Recently, Brandt et al. [STOC'16] proved a lower bound for the distributed Lov\ász Local Lemma, which has been conjectured to be tight for sufficiently relaxed LLL criteria by Chang and Pettie [FOCS'17]. At the heart of their result lies a speedup technique that, for graphs of girth at least $2t+2$, transforms any $t$-round algorithm for one specific LLL problem into a $(t-1)$-round algorithm for the same problem.

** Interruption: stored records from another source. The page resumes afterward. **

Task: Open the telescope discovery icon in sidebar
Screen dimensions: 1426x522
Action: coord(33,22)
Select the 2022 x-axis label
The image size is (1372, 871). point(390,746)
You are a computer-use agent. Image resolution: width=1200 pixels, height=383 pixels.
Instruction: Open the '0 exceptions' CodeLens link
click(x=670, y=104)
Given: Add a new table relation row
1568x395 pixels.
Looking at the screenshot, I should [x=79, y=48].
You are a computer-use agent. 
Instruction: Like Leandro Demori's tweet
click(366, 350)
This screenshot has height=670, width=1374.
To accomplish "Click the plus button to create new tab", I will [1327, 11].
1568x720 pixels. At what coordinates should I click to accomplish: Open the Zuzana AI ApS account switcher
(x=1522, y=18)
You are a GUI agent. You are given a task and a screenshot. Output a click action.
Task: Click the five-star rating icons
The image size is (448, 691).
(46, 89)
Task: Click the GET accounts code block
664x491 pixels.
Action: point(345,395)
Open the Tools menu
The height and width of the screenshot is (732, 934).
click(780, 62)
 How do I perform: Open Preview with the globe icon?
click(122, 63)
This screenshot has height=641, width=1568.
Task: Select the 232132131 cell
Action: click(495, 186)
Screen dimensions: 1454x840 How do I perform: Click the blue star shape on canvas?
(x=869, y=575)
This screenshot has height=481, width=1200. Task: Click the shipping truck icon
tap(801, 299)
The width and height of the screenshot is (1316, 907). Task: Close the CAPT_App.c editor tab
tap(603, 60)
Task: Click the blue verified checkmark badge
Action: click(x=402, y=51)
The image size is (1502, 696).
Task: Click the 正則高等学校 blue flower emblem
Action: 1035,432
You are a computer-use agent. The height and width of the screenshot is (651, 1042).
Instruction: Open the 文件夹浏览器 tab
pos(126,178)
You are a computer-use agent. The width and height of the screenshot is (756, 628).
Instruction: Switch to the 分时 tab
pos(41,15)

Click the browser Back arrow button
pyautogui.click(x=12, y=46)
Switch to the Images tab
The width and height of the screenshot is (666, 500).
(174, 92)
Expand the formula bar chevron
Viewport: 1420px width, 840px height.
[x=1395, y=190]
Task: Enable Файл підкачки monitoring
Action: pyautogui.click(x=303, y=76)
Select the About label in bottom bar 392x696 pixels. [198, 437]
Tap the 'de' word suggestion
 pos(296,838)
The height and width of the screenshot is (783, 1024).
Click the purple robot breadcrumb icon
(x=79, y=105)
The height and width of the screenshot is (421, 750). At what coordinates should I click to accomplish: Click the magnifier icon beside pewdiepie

We substantially improve on this technique by showing that such a speedup exists for any locally checkable problem $\Pi$, with the difference that the problem $\Pi_1$ the inferred $(t-1)$-round algorithm solves is not (necessarily) the same problem as $\Pi$. Our speedup is automatic in the sense that there is a fixed procedure that transforms a description for $\Pi$ into a description for $\Pi_1$ and reversible in the sense that any $(t-1)$-round algorithm for $\Pi_1$ can be transformed into a $t$-round algorithm for $\Pi$. In particular, for any locally checkable problem $\Pi$ with exact deterministic time complexity $T(n, \Delta) \leq t$ on graphs with $n$ nodes, maximum node degree $\Delta$, and girth at least $2t+2$, there is a sequence of problems $\Pi_1, \Pi_2, \dots$ with time complexities $T(n, \Delta)-1, T(n, \Delta)-2, \dots$, that can be inferred from $\Pi$. As a first application of our generalized speedup, we solve a long-standing open problem of Naor and Stockmeyer [STOC'93]: we show that weak $2$-coloring in odd-degree graphs cannot be solved in $o(\log^* \Delta)$ rounds, thereby providing a matching lower bound to their upper bound.